Remember to continuously review traces and curate your datasets–it's the key to quality.

Evaluation module

Additionally, you need an evaluation module in ee/hogai/eval/offline/* that contains an evaluation test case with defined scorers. The test suite may contain multiple test cases, and they are separately reported.
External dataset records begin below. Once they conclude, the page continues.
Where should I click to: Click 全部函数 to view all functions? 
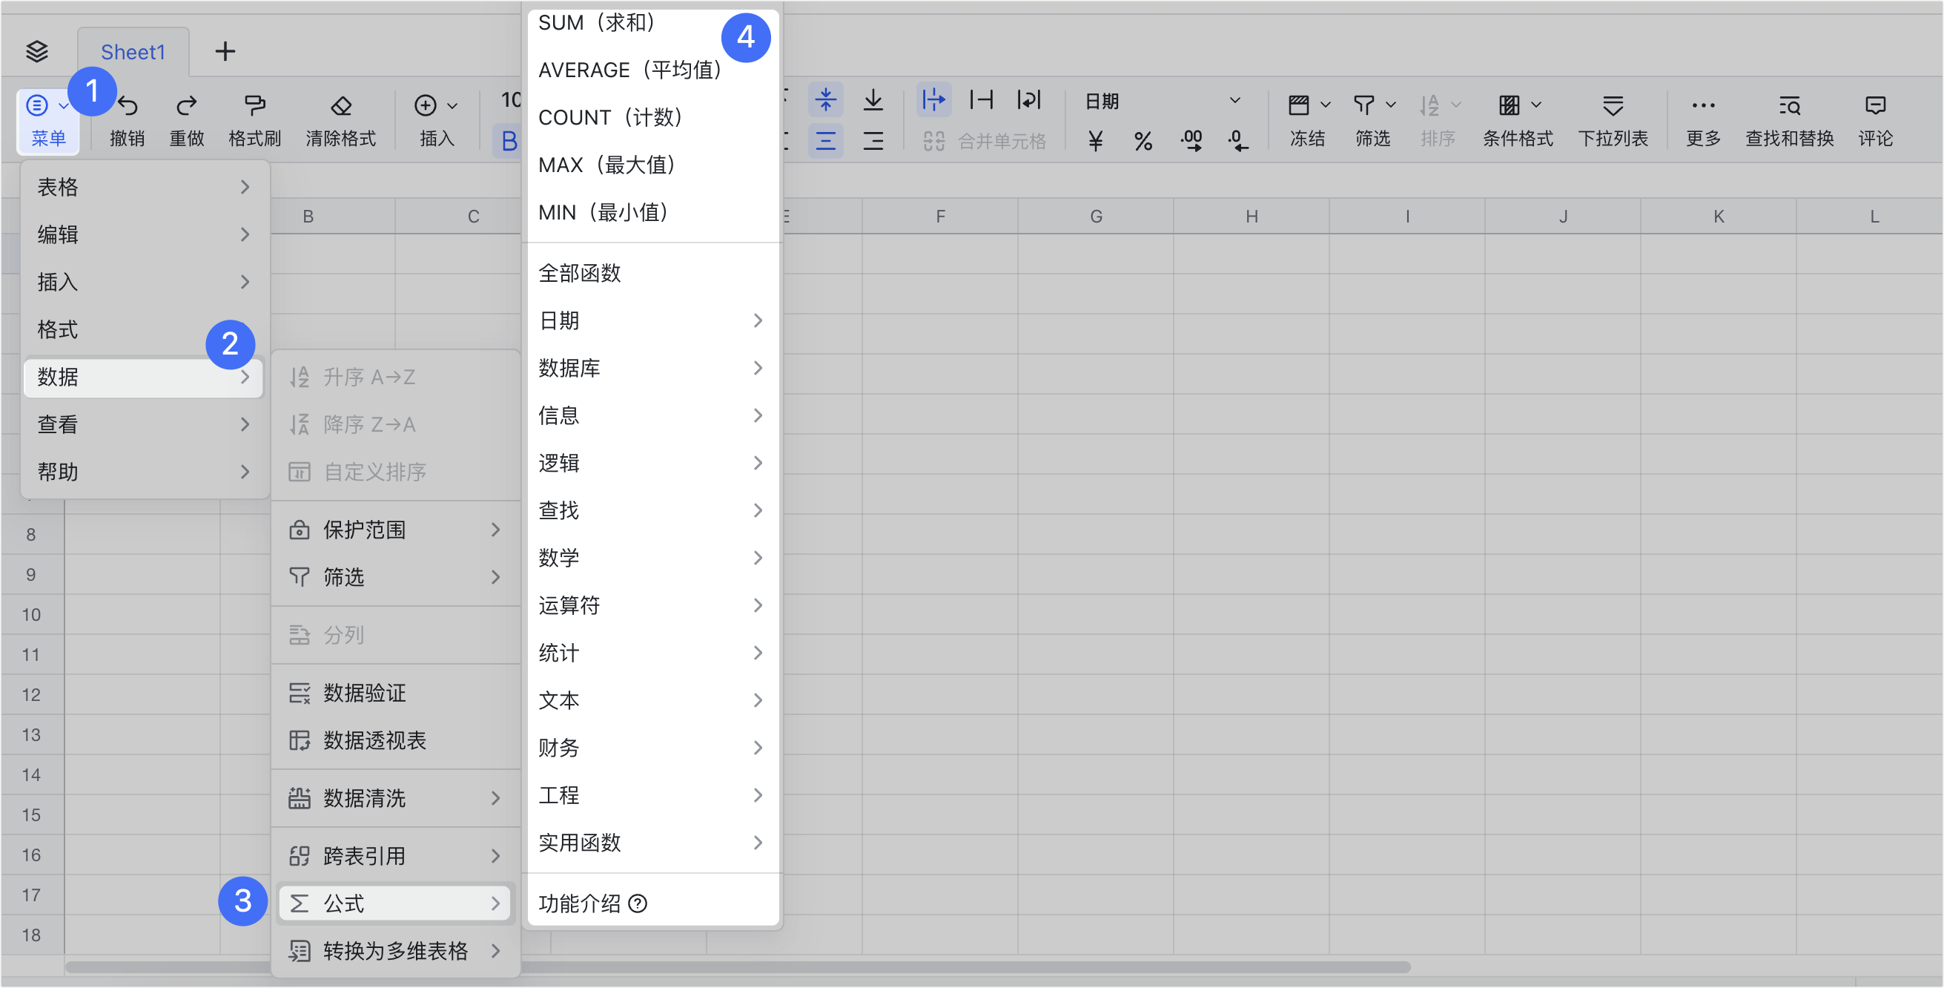pyautogui.click(x=579, y=273)
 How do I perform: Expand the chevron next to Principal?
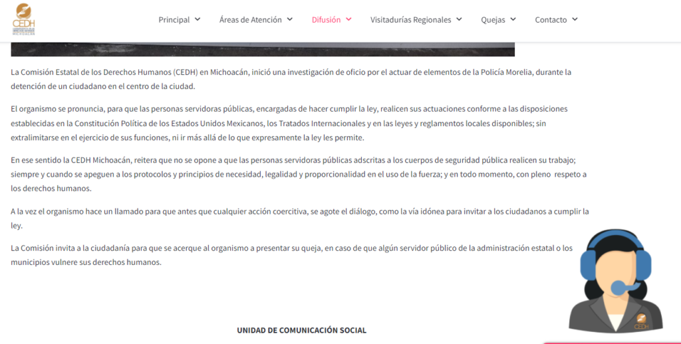tap(198, 20)
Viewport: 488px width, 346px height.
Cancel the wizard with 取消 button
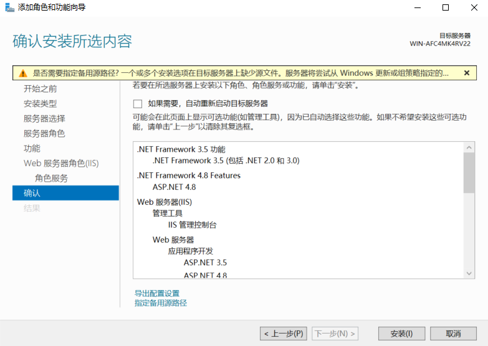[x=453, y=334]
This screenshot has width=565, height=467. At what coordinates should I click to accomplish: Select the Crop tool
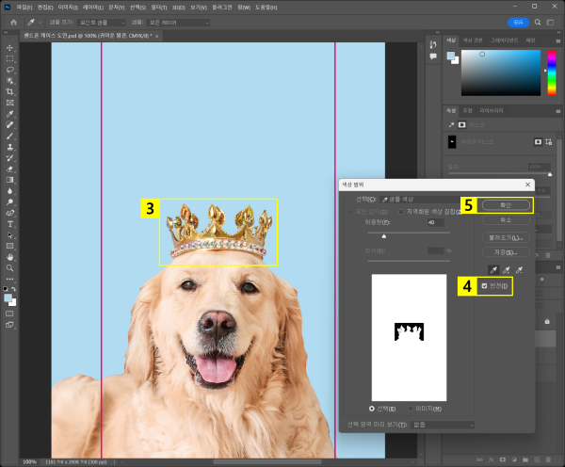pyautogui.click(x=10, y=91)
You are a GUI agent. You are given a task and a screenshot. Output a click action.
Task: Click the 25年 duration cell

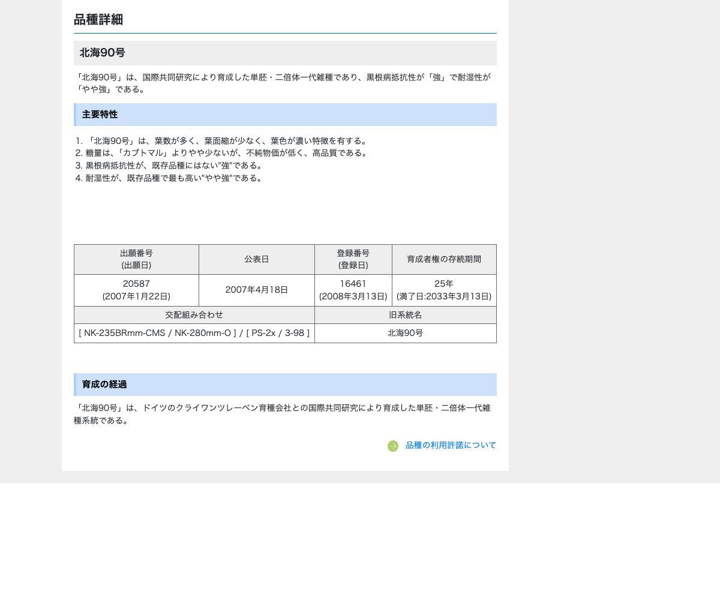pos(443,290)
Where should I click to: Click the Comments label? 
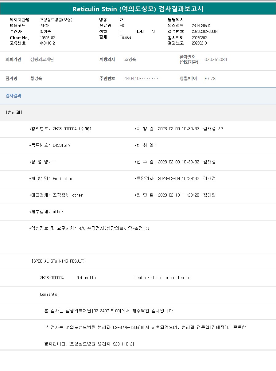(49, 295)
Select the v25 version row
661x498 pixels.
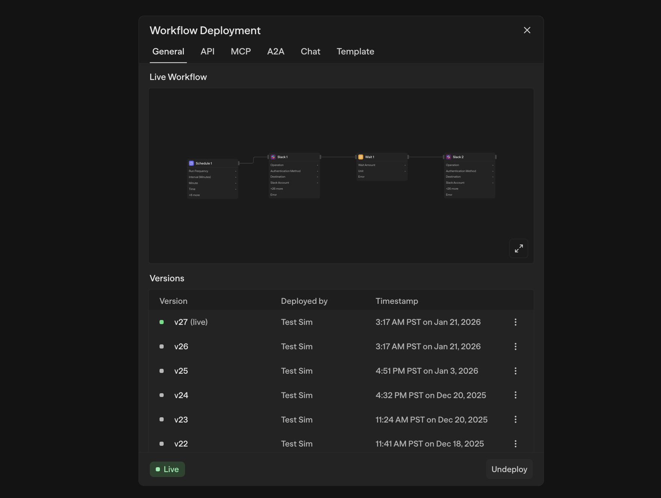pos(297,371)
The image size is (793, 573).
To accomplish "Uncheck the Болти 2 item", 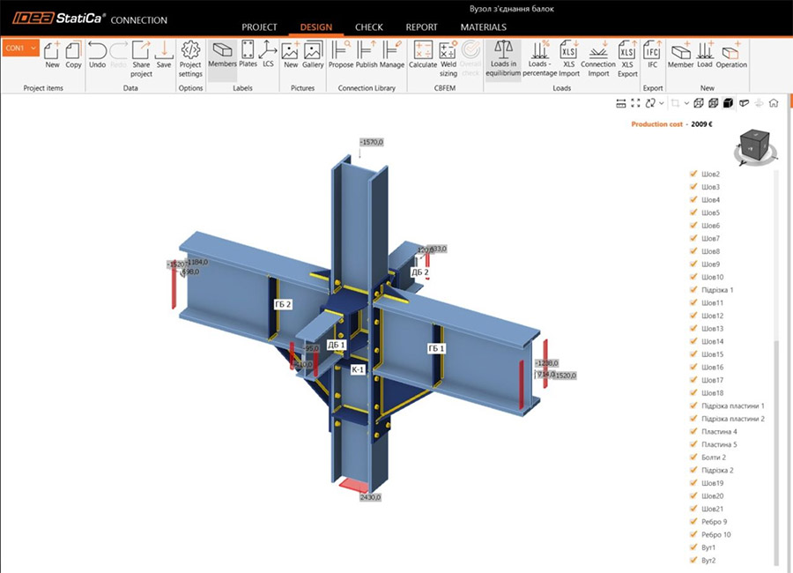I will [693, 458].
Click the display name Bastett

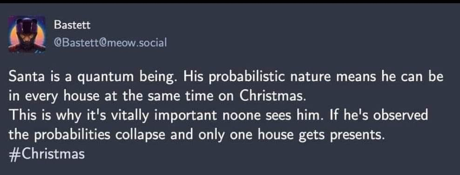click(72, 25)
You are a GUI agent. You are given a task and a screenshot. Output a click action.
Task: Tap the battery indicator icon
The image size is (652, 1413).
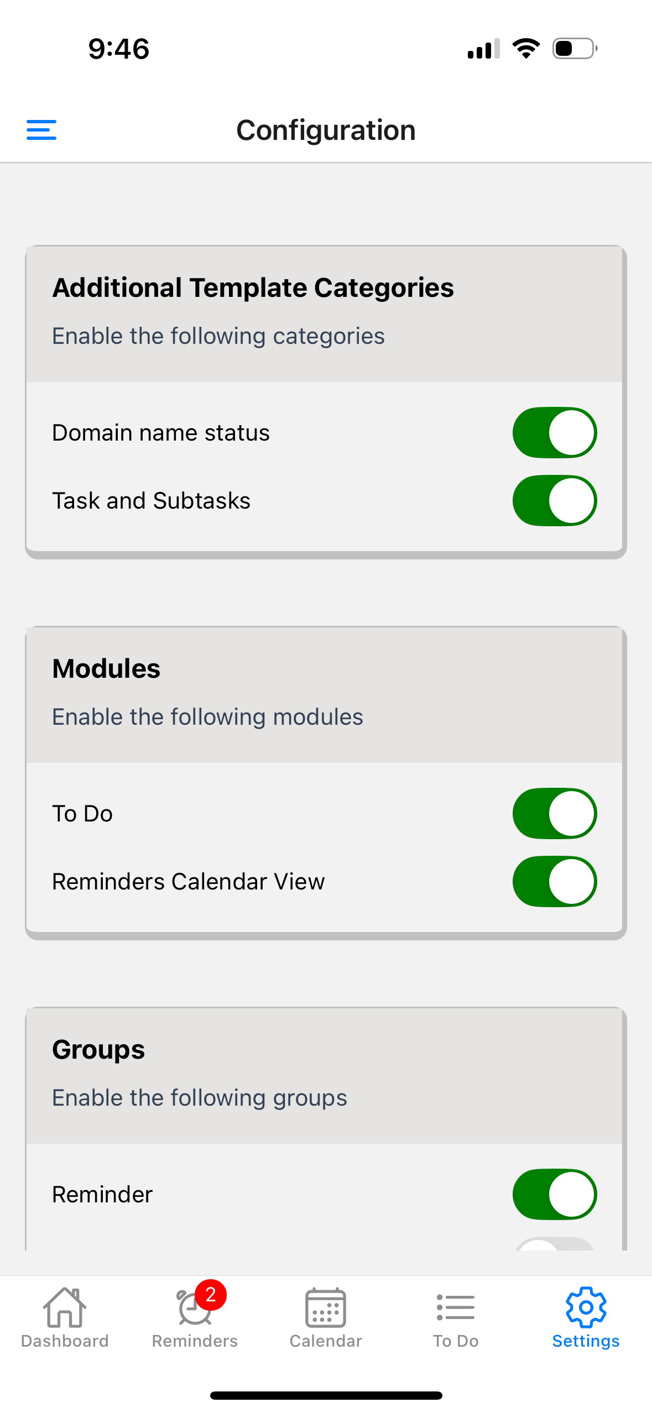tap(575, 49)
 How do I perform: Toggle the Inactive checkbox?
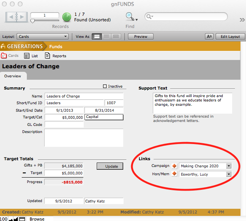[105, 86]
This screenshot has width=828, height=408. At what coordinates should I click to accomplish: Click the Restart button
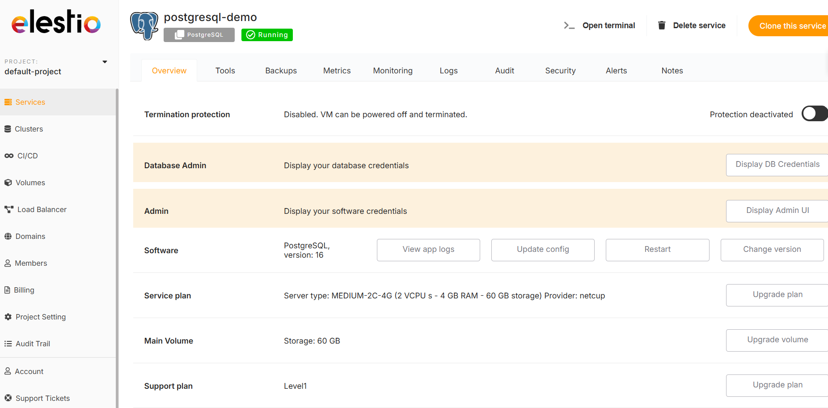click(x=657, y=250)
For example, if we wanted to evaluate SQL, we could implement the following evaluation module:

python

import pytest

from braintrust import EvalCase, Score
from pydantic import BaseModel

from posthog.schema import HumanMessage

from posthog.models import Team

from ee.hogai.eval.base import MaxPrivateEval
from ee.hogai.eval.offline.conftest import EvaluationContext, capture_score, get_eval_context
from ee.hogai.eval.schema import DatasetInput
from ee.hogai.eval.scorers.sql import SQLSemanticsCorrectness, SQLSyntaxCorrectness
from ee.hogai.chat_agent import AssistantGraph
from ee.hogai.utils.types import AssistantState
from ee.models import Conversation


class EvalOutput(BaseModel):
    ...

async def call_graph(entry: DatasetInput, *args):
    eval_ctx = get_eval_context() # Get local evaluation context
    team = await Team.objects.aget(id=entry.team_id)
    conversation = await Conversation.objects.acreate(team=team, user=eval_ctx.user)
    graph = AssistantGraph(team, eval_ctx.user).compile_full_graph()
    state = await graph.ainvoke(
        AssistantState(messages=[HumanMessage(content=entry.input["query"])]),
        {
            "callbacks": eval_ctx.get_callback_handlers(entry.trace_id),
            "configurable": {
                "thread_id": conversation.id,
                "team": team,
                "user": eval_ctx.user,
                "distinct_id": eval_ctx.distinct_id,
            },
        },
    )
    return EvalOutput(...)


@capture_score # Decorator to automatically capture the score result
async def sql_semantics_scorer(input: DatasetInput, expected: str, output: EvalOutput, **kwargs) -> Score:
    # Make sure you pass the traced OpenAI client to a scorer, so the scorer traces are captured.
    client = get_eval_context().get_openai_client_for_tracing(input.trace_id)
    metric = SQLSemanticsCorrectness(client=client)
    return await metric.eval_async(...)


@capture_score # Decorator to automatically capture the score result
async def sql_syntax_scorer(input: DatasetInput, expected: str, output: EvalOutput, **kwargs) -> Score:
    # Algorithmic scorer doesn't need the traced OpenAI client.
    metric = SQLSyntaxCorrectness()
    return await metric.eval_async(...)


# Generate eval cases from dataset items
def generate_test_cases(eval_ctx: EvaluationContext):
    for entry in eval_ctx.dataset_inputs:
        yield EvalCase(input=entry, expected=entry.expected["output"])


@pytest.mark.django_db
async def eval_offline_sql(eval_ctx: EvaluationContext, pytestconfig):
    await MaxPrivateEval(
        experiment_name=eval_ctx.formatted_experiment_name,
        task=call_graph,
        scores=[sql_syntax_scorer, sql_semantics_scorer],
        data=generate_test_cases(eval_ctx),
        pytestconfig=pytestconfig,
    )

Running an evaluation

yaml

ops:
  prepare_dataset:
    config:
      dataset_id: '01992de8-3773-7946-afad-e028d45eba01' # Dataset ID
  spawn_evaluation_container:
    config:
      evaluation_module: ee/hogai/eval/offline/eval_sql.py # Evaluation module
      image_name: posthog-ai-evals # Leave as is or provide another image
      image_tag: master # Use master or commit hash of the branch you want to evaluate

The job will pull the provided dataset, validate dataset items, export team data, run the evaluation, and report results back to you.

If you want to run an evaluation for a branch that is not master, you will need to build an image with the build-ai-evals-image tag. Once the CI is complete, you are ready to run the evaluation.

Viewing evaluation results

Evaluation results are automatically reported to the #evals-max-ai channel in Slack. You can also access the same data in the Dagster asset catalog. The report will contain links with captured traces for the evaluation run.